Particolarmente diffusi in Italia sono inoltre gli storici Club di alcolisti in trattamento, che non si definiscono più gruppi di auto-aiuto ma comunità multifamiliari, e
risultano essere presenti su tutto il territorio nazionale con circa 2500 gruppi.
La ricerca ha evidenziato che le realtà di auto-aiuto si sviluppano lungo un continuum di esperienze formali e informali: i gruppi più recenti tendono a essere piccole realtà locali, con una limitata visibilità sul territorio, difficilmente organizzati
in strutture di coordinamento; generalmente sono caratterizzati da un’impostazione autocentrata, focalizzata sui bisogni dei partecipanti. I gruppi più storici spesso
sono raggruppati in coordinamenti, vantano una maggiore visibilità sul territorio
e talvolta risultano essere maggiormente eterocentrati, interessandosi, oltre che
dell’immediato benessere dei partecipanti, anche di questioni sociali o sanitarie.

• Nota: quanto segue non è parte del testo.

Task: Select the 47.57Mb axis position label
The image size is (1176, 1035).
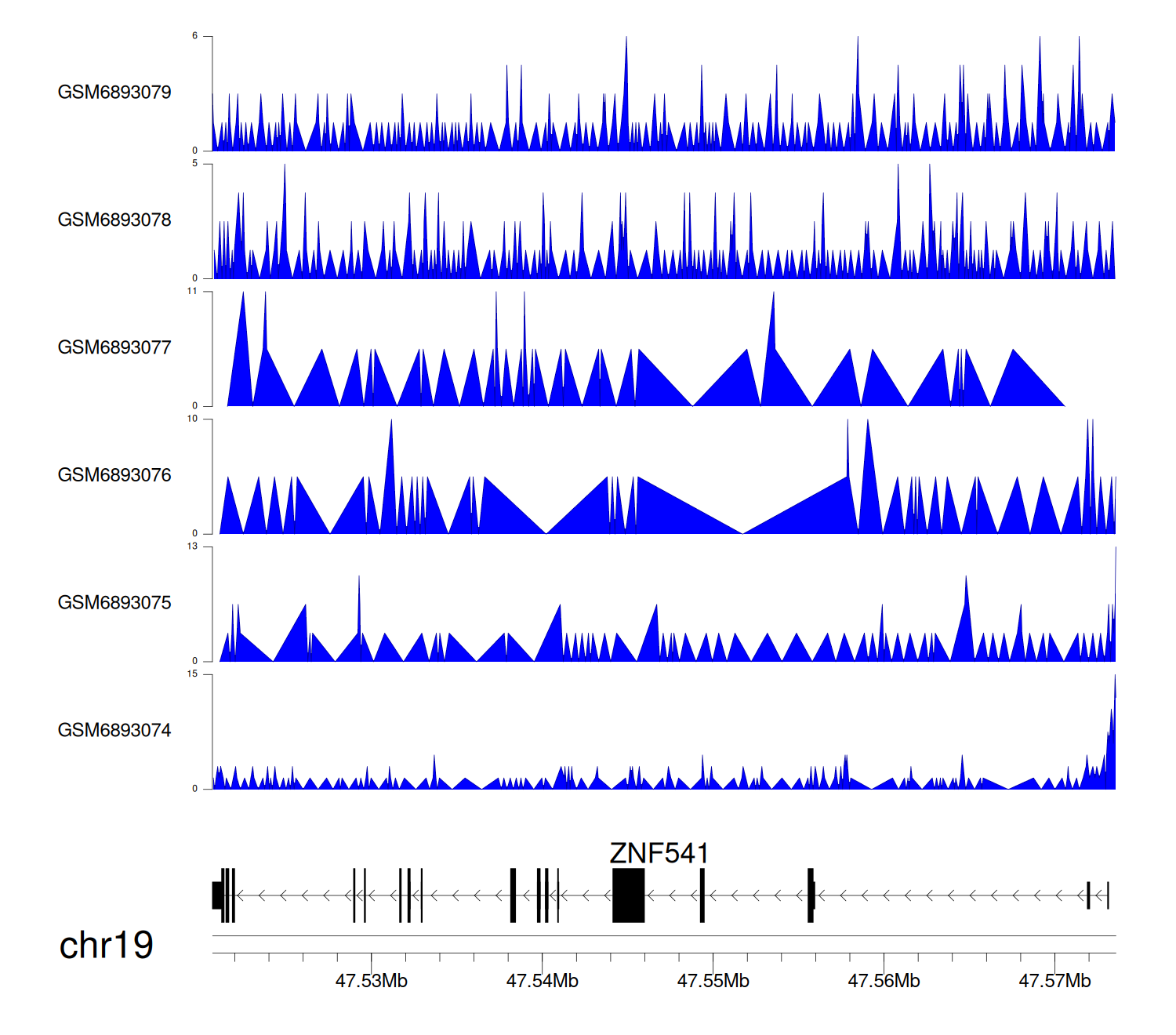Action: point(1054,981)
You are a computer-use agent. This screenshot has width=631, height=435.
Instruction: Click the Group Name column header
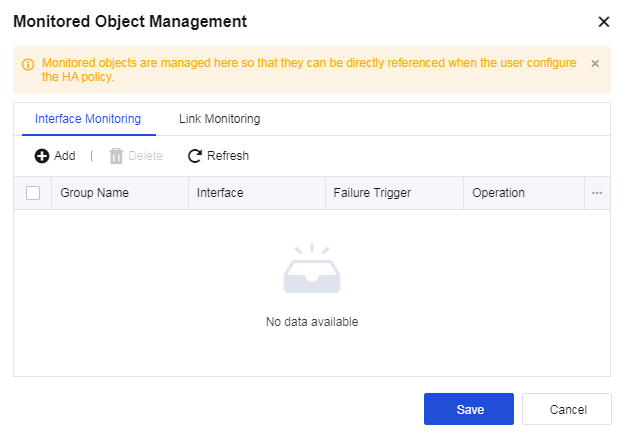pos(95,193)
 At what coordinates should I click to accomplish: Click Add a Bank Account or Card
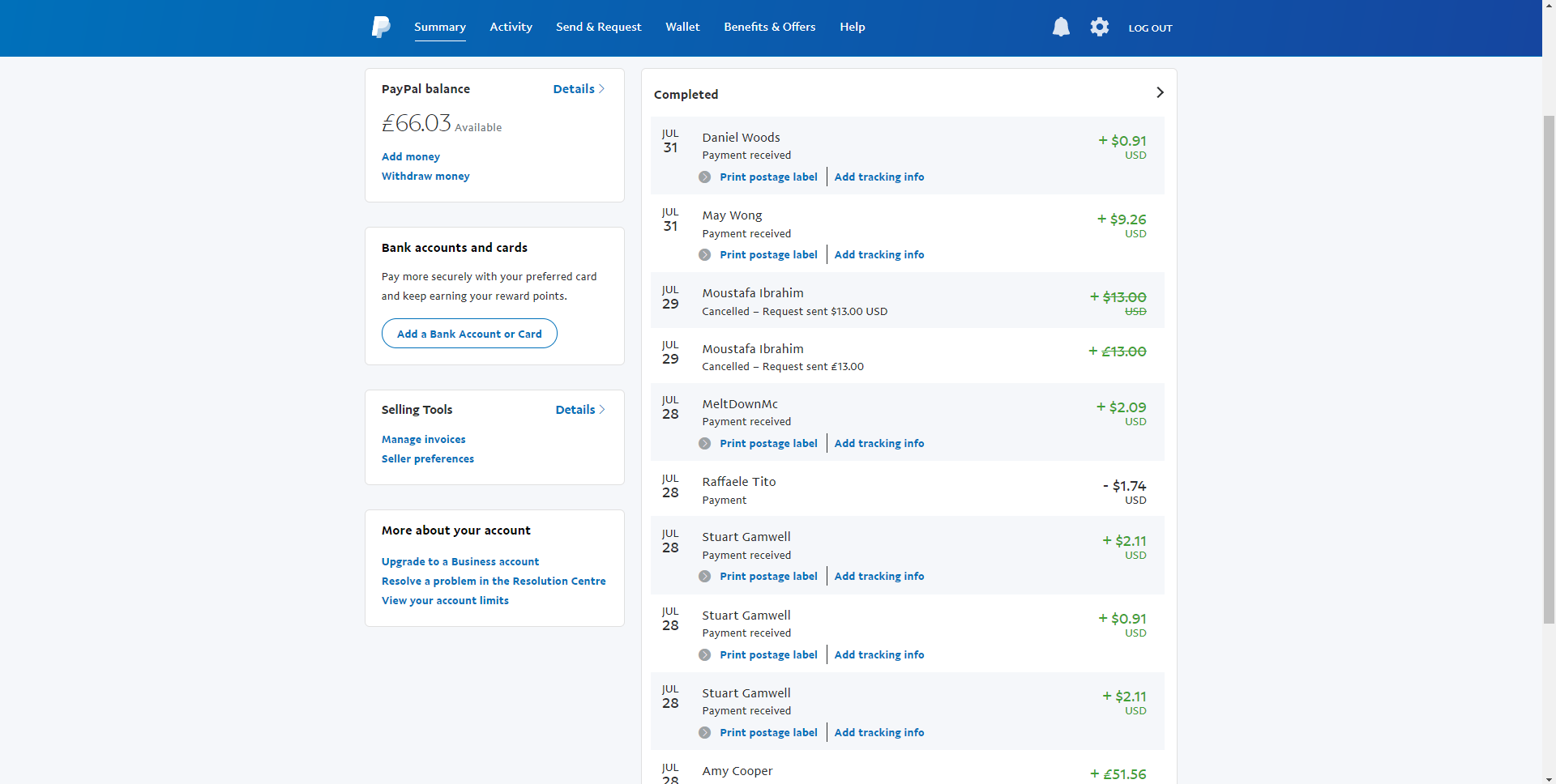[x=469, y=334]
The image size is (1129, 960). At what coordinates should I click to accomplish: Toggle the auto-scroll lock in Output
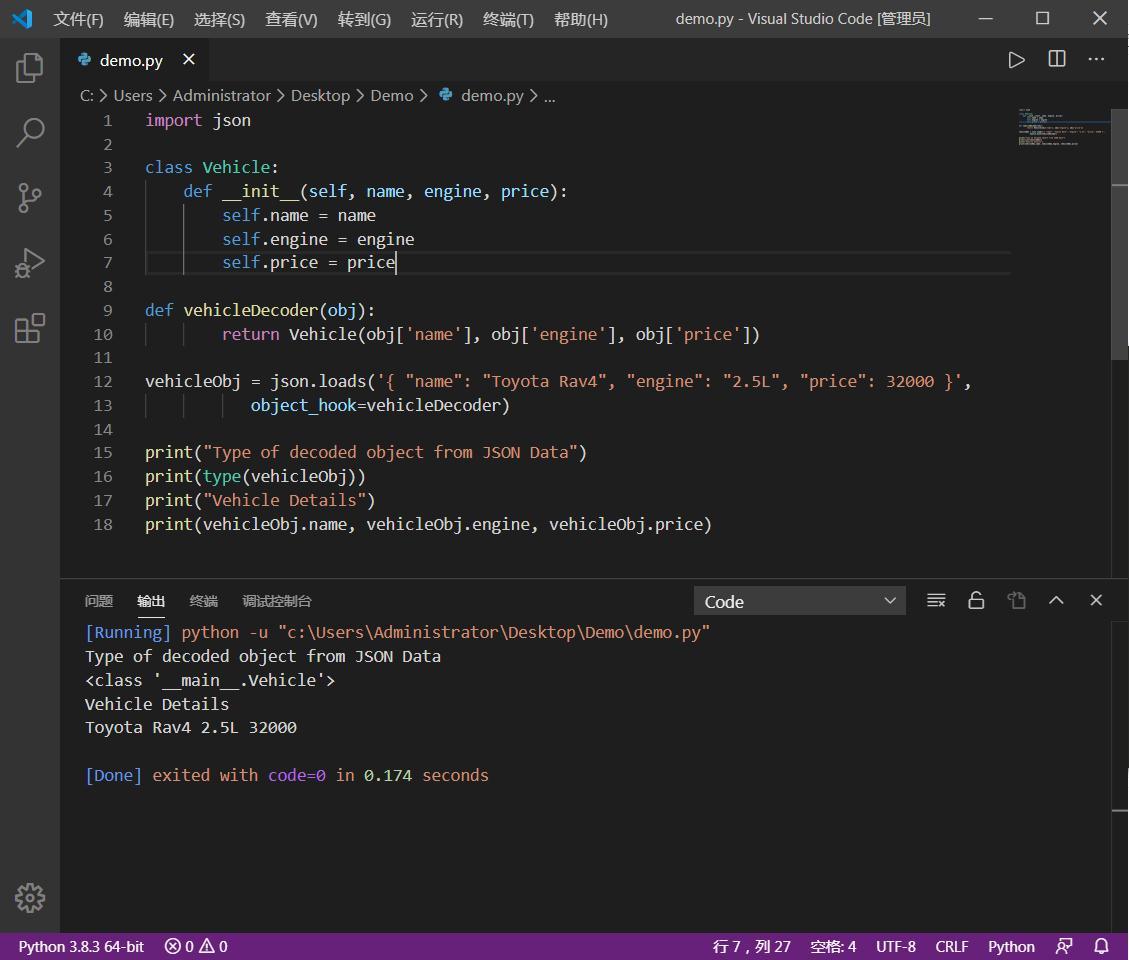click(976, 600)
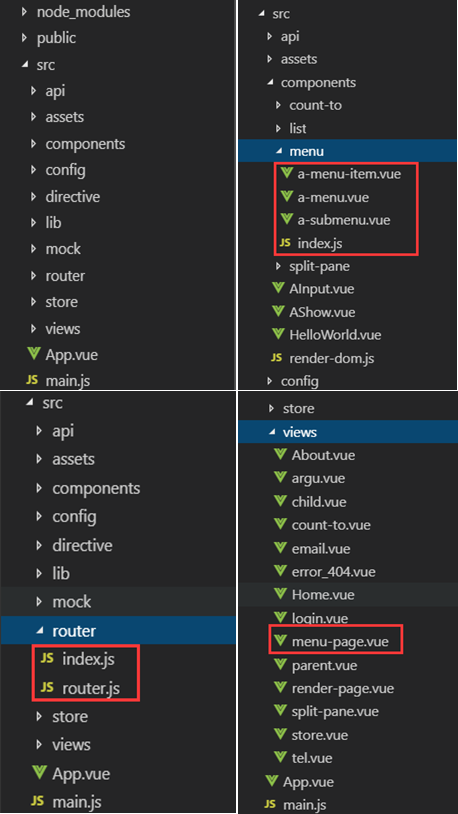Click the Vue icon next to a-submenu.vue
The image size is (458, 814).
click(x=286, y=220)
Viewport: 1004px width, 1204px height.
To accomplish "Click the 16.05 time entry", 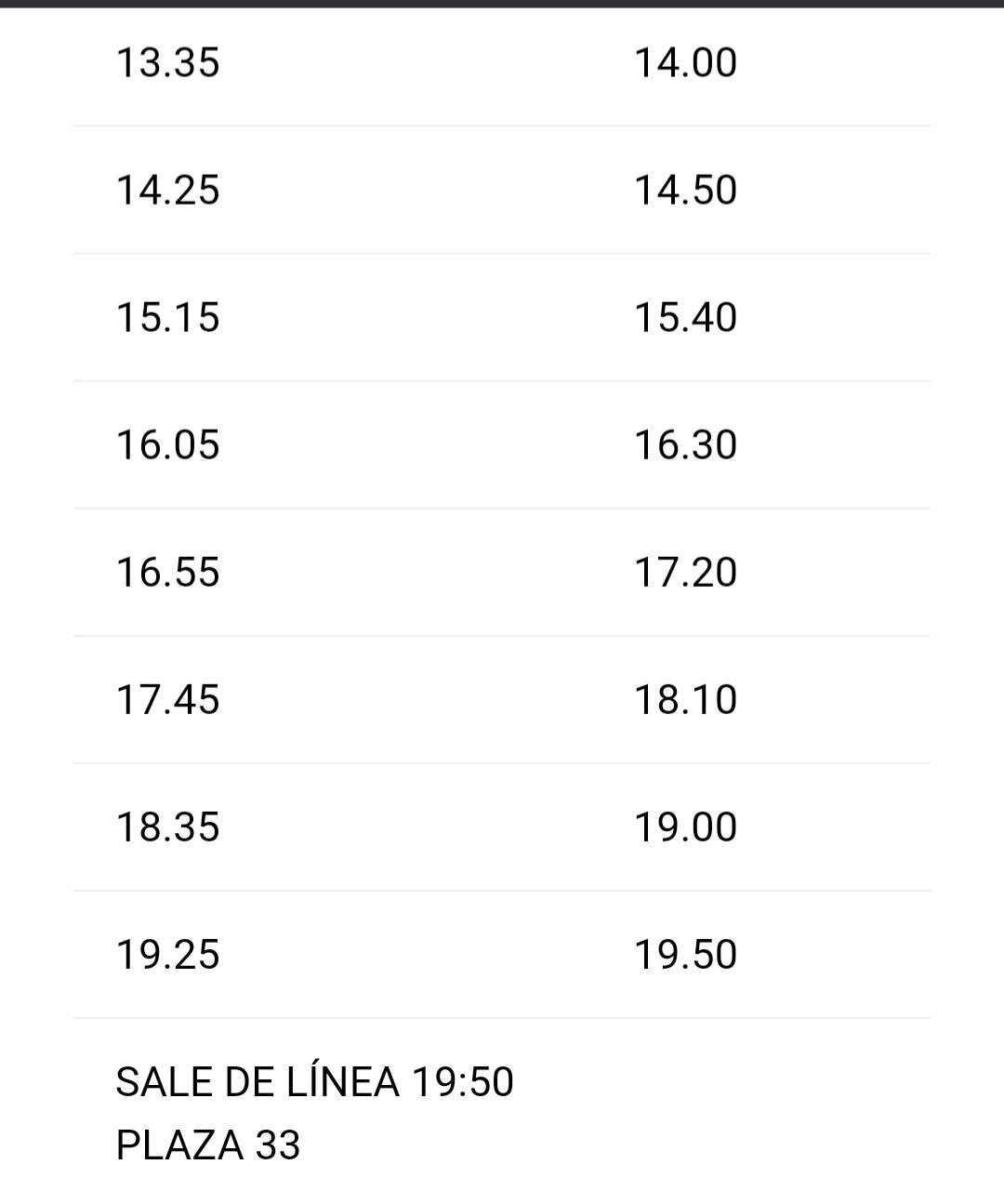I will 167,445.
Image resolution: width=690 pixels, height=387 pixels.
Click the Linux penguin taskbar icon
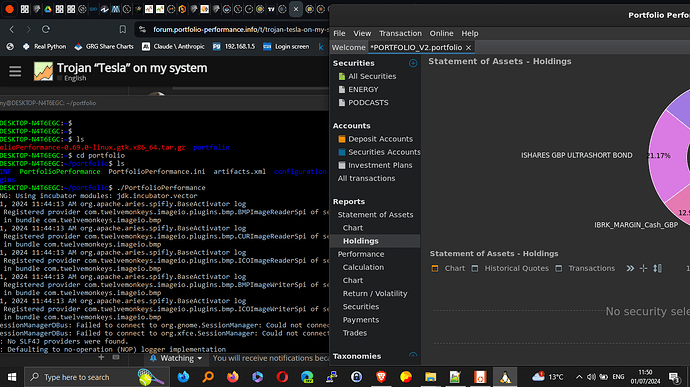[505, 377]
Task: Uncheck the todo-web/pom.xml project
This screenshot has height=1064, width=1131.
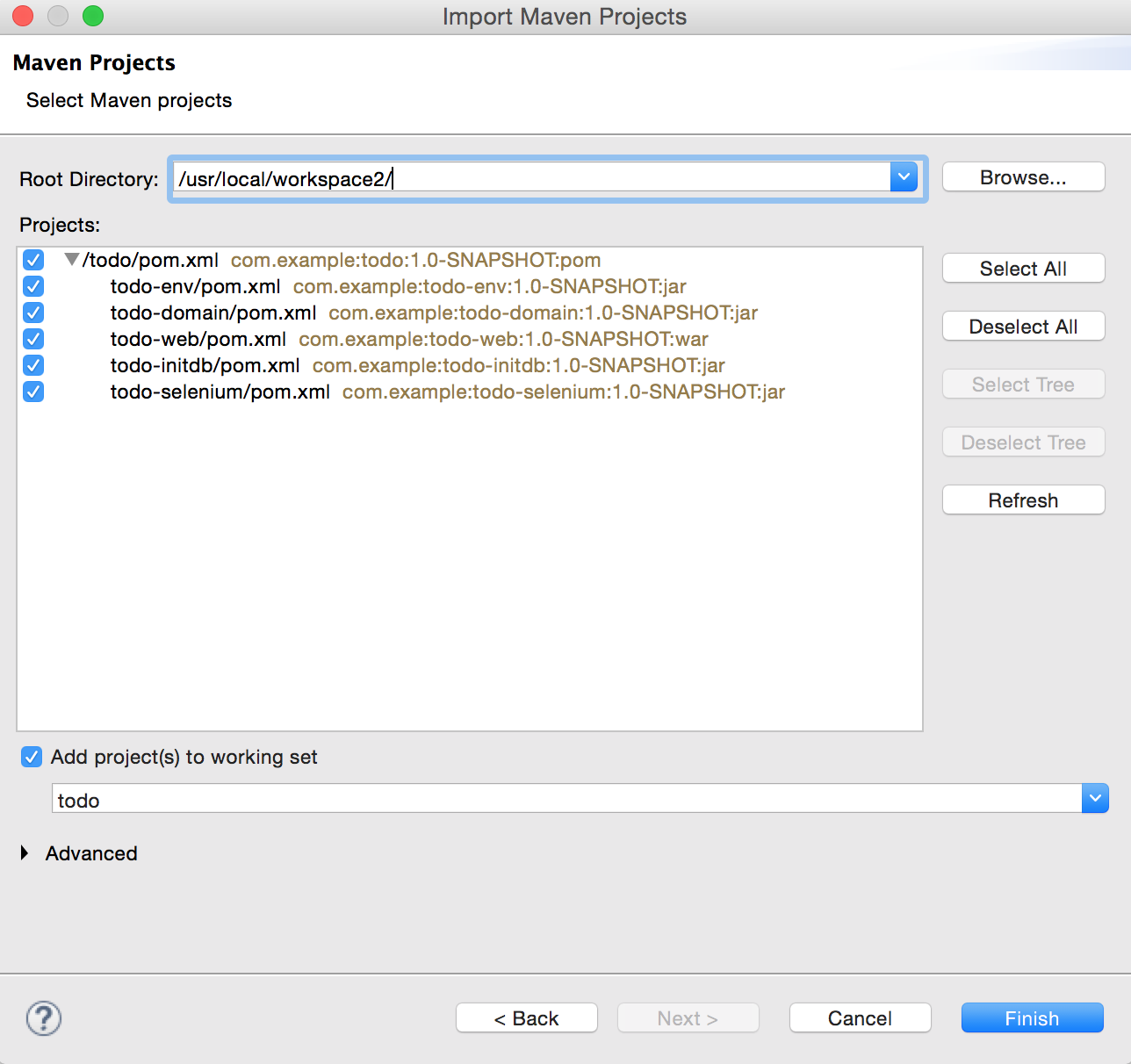Action: [32, 339]
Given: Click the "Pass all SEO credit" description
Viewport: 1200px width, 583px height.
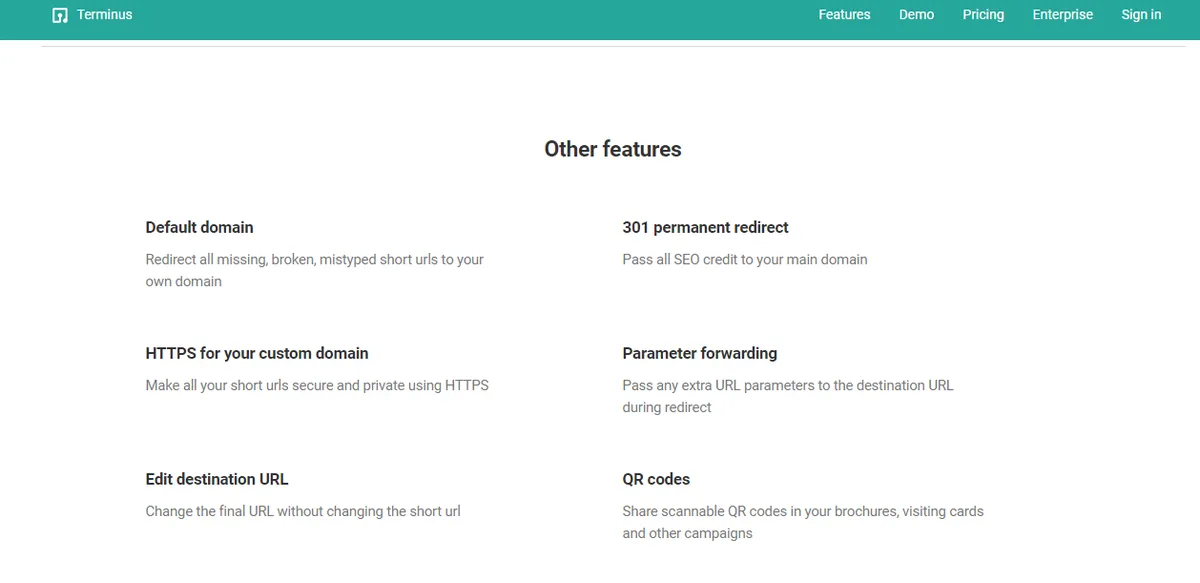Looking at the screenshot, I should (x=744, y=259).
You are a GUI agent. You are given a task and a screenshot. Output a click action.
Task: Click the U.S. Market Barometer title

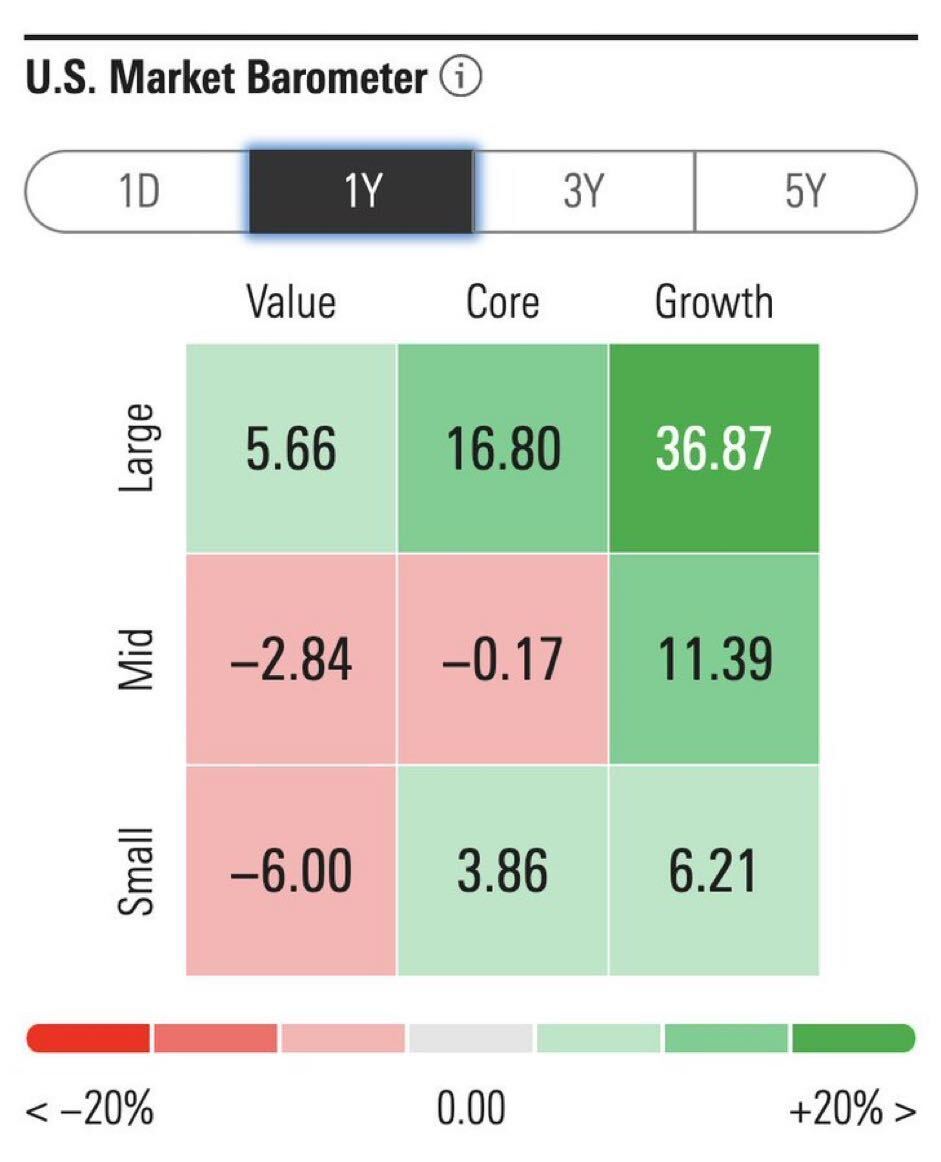[226, 78]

Le modalità di sostegno offerte dai gruppi risultano piuttosto differenziate in base
alla specificità del problema trattato. Alcuni gruppi si basano prevalentemente
sulla socializzazione e lo scambio di esperienze tra i partecipanti, offrendo soprattutto sostegno affettivo e l’opportunità di acquisire competenze relazionali più
efficaci; altri invece svolgono anche un importante ruolo di pressione sociale e di
tutela dei diritti; infine esistono realtà più organizzate che, oltre ad avere attivato
gruppi di auto-aiuto, offrono forme di sostegno più articolare quali, ad esempio,
servizi di ascolto telefonico, assistenza alla persone e percorsi specifici di socializzazione e riabilitazione.
Riferimenti bibliografici
Bertoldi S., Vanzetta M., I gruppi di auto-mutuo-aiuto e l’esperienza Ama di Trento, Associazione
Ama, Trento 2002.
Focardi F., Gori F., Raspini R. (a cura di), I gruppi di auto-aiuto in Italia. Indagine conoscitiva,
Cesvot, Firenze 2006.
Noventa A., Nava R., Oliva F., Self-help. Promozione della salute e gruppi di auto-aiuto, Ega,
Torino 1990.
Piccardo C., Empowerment. Strategie di sviluppo organizzativo centrate sulla persona, Cortina,
Milano 1995.
Tognetti Bordogna M. (a cura di), Promuovere i gruppi di self-help, FrancoAngeli, Milano 2002.